Ellos llegan mucho más descansados. Eso está claro. Han jugado muchísimo menos que nosotros. Están frescos. Pero no es el momento de las lamentaciones, de quejarse. Es el momento de adaptarse lo antes posible a la arcilla de Sevilla.
¿Cómo conoció la Copa Davis?
Recuerdo a Bruguera, a Berasategui, a Corretja, a Moyá. Crecí viéndoles en algunas eliminatorias y jugué alguna contra ellos. Yo tuve siempre como referencia el Trofeo Godó, pero la Davis es muy importante. Cuando empezaba, Moyá me contó que sus sensaciones en la final de Sevilla 2004 fueron comparables a ganar un torneo del Grand Slam. Igualmente, Corretja y Costa me explicaron qué presión sentían, lo que pensaban y qué sensaciones experimentaban en la final de Barcelona 2000. Ferrero me inspiró cuando debuté porque estaba en el equipo. Me dijo que en el partido contra Hewitt (decidió el triunfo en 2000 sobre Australia) se sintió muy presionado. Era joven. En el último juego estaba encalambrado a causa de la tensión: “Como no gane este juego, no termino el partido”, pensó. Recuerda aquel golpe pasante definitivo como un momento mágico.

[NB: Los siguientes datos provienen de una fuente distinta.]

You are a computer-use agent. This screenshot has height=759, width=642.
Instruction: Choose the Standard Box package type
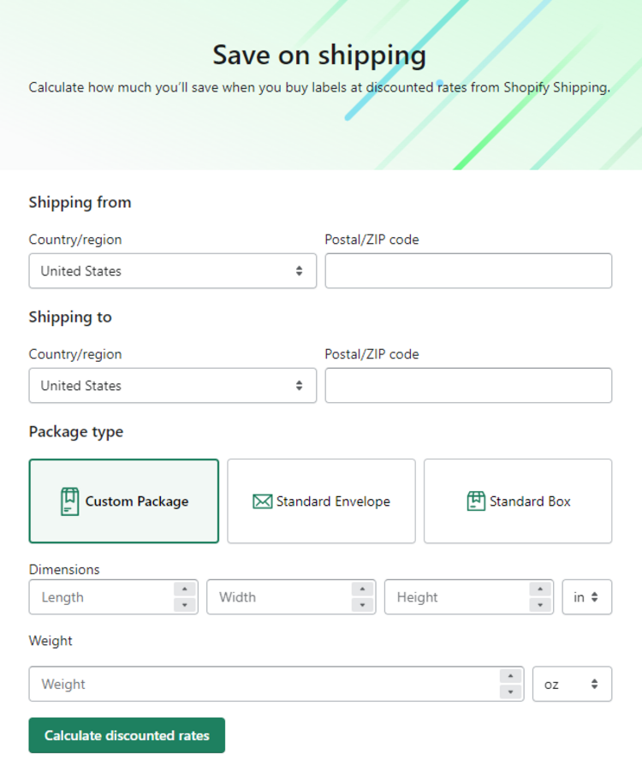click(x=518, y=501)
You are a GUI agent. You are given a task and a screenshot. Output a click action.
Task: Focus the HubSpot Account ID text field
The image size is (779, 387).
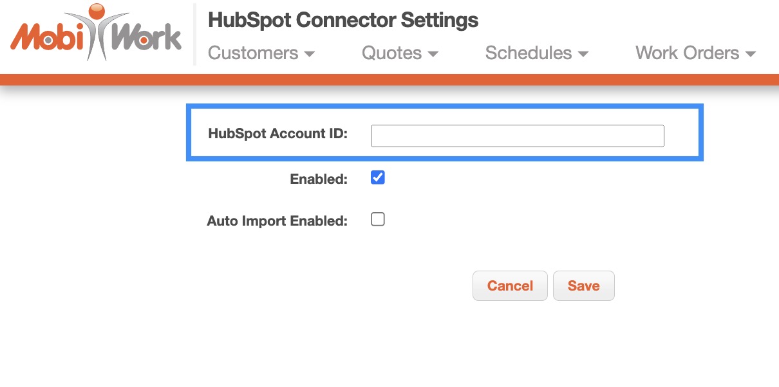pos(517,136)
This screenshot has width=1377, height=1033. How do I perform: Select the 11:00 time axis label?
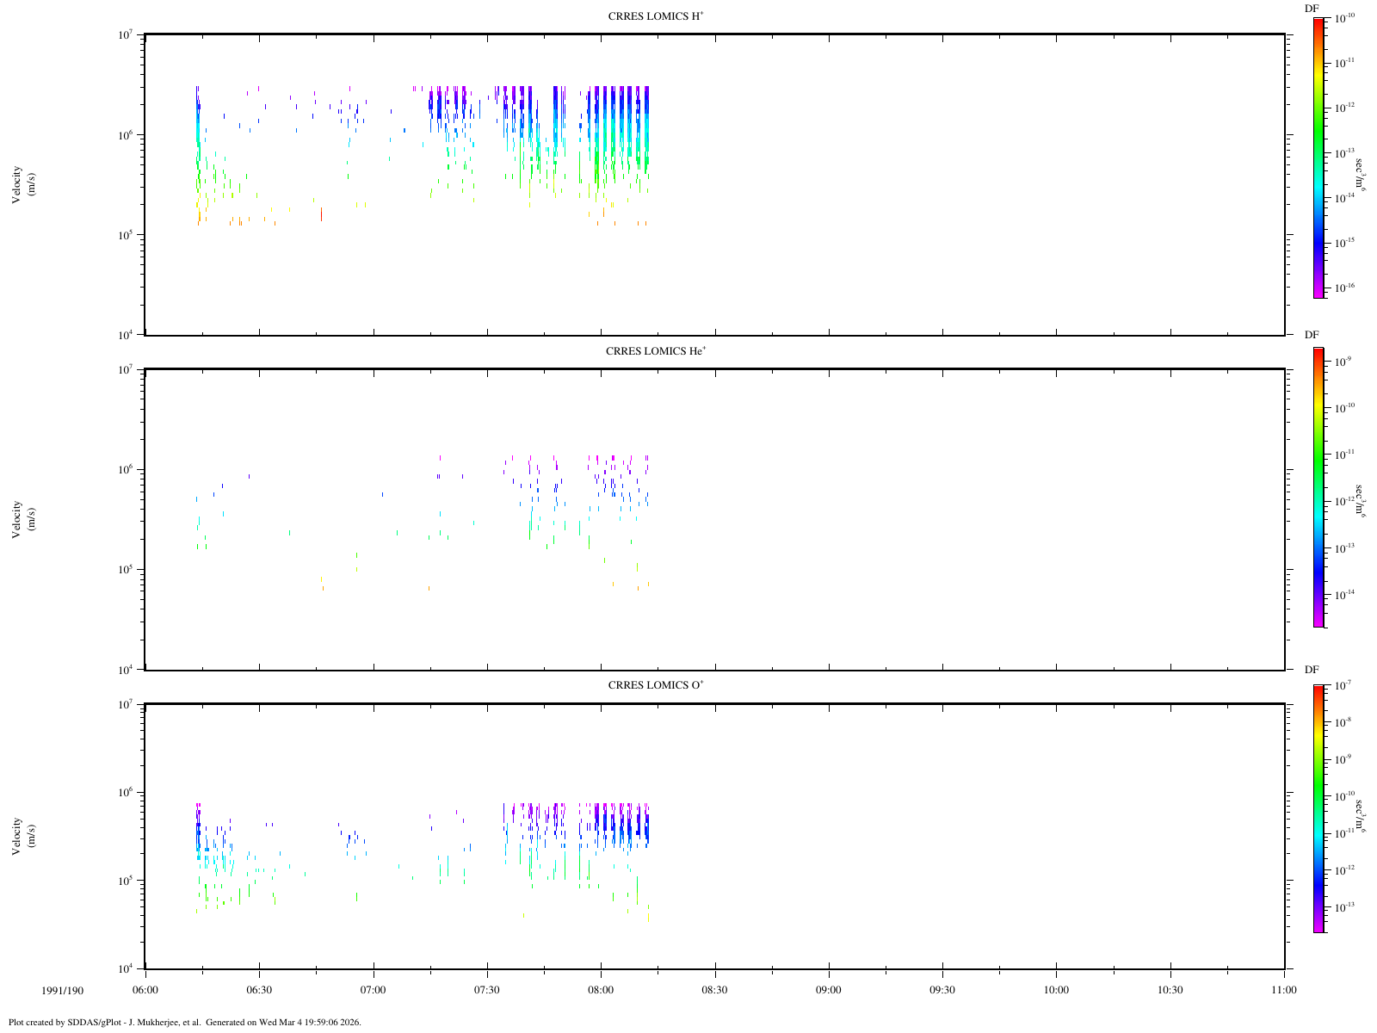[x=1283, y=990]
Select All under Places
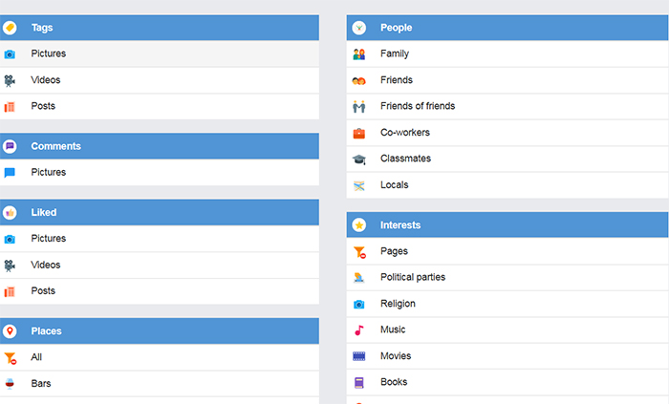669x404 pixels. pyautogui.click(x=36, y=357)
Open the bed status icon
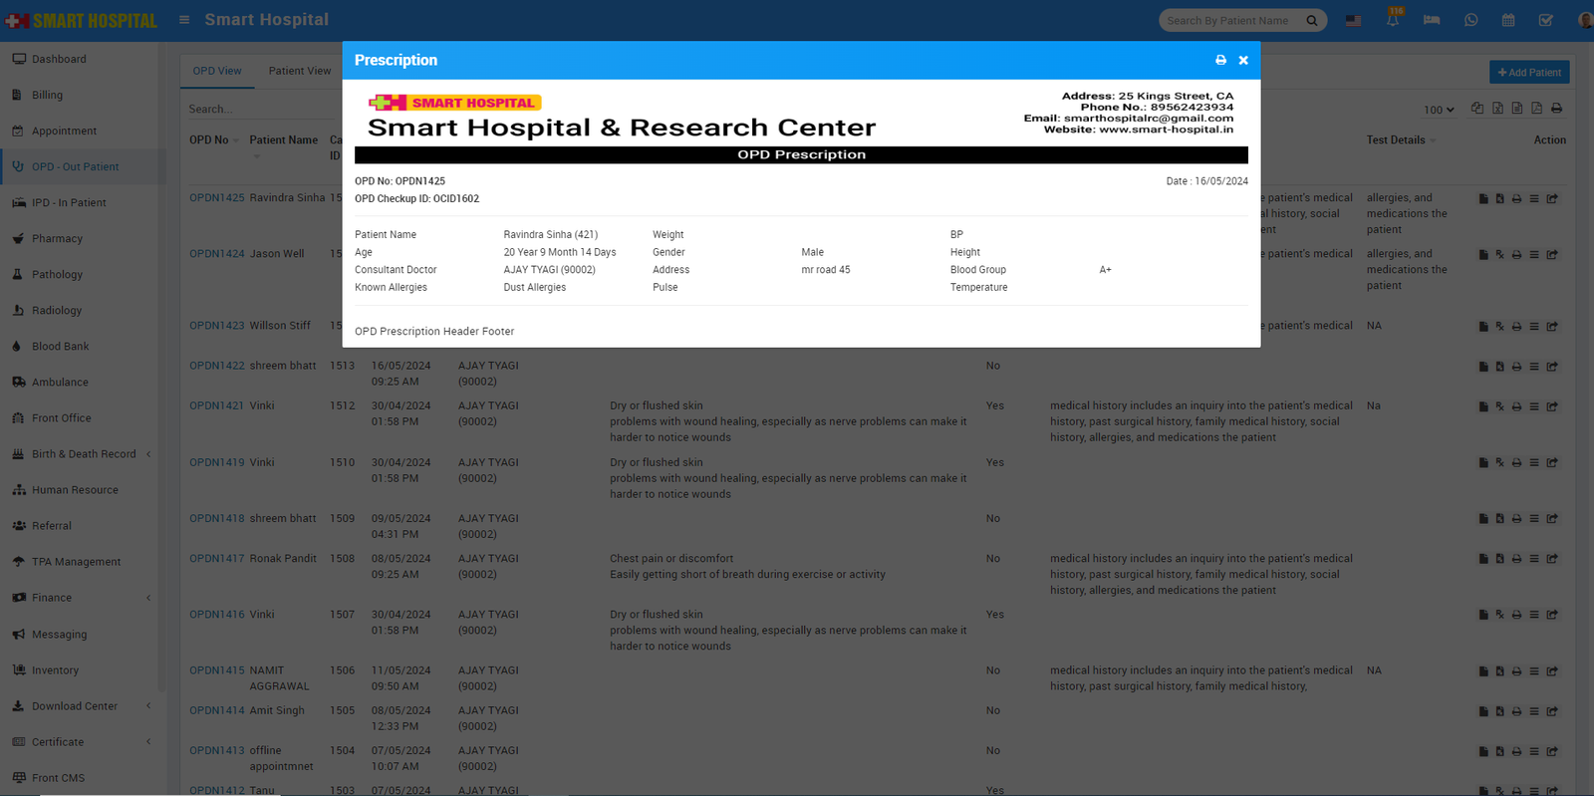 [x=1432, y=20]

“Me han pasado por encima”, dijo tras perder el partido inaugural, contra Nalbandián, en la final de 2008. ¿Qué recuerda del título logrado ante Argentina en Mar del Plata?
Fue una final extraña a nivel personal, pero a nivel profesional se dio todo bien. Del Potro llegó de la Copa de Maestros cansado y Feliciano López estuvo espectacular. Nunca vi un Feliciano tan bueno. Cuando Verdasco logró el golpe ganador en el punto decisivo, fue un sueño. Personalmente, llegué en un momento difícil, quizás en el peor que he tenido. No estaba bien ni en el aspecto mental ni en el tenístico.
En su biblioteca está Enredados, un libro que cuenta cómo el vestuario argentino ha penado durante años entre luchas de egos. En España hay tres jugadores entre los 10 mejores del mundo (Nadal, usted y Almagro) y no parece que se reproduzca la situación. ¿Por qué?
Uno ya sabe de por sí que la Davis es un equipo, no tú solo; que hay que apoyar al compañero. Es importante el apoyo leal. Feliciano, Verdasco y yo hemos coincidido desde pequeños. Rafa es un líder, una persona que transmite mucho. Tenemos un feeling muy bueno, especial.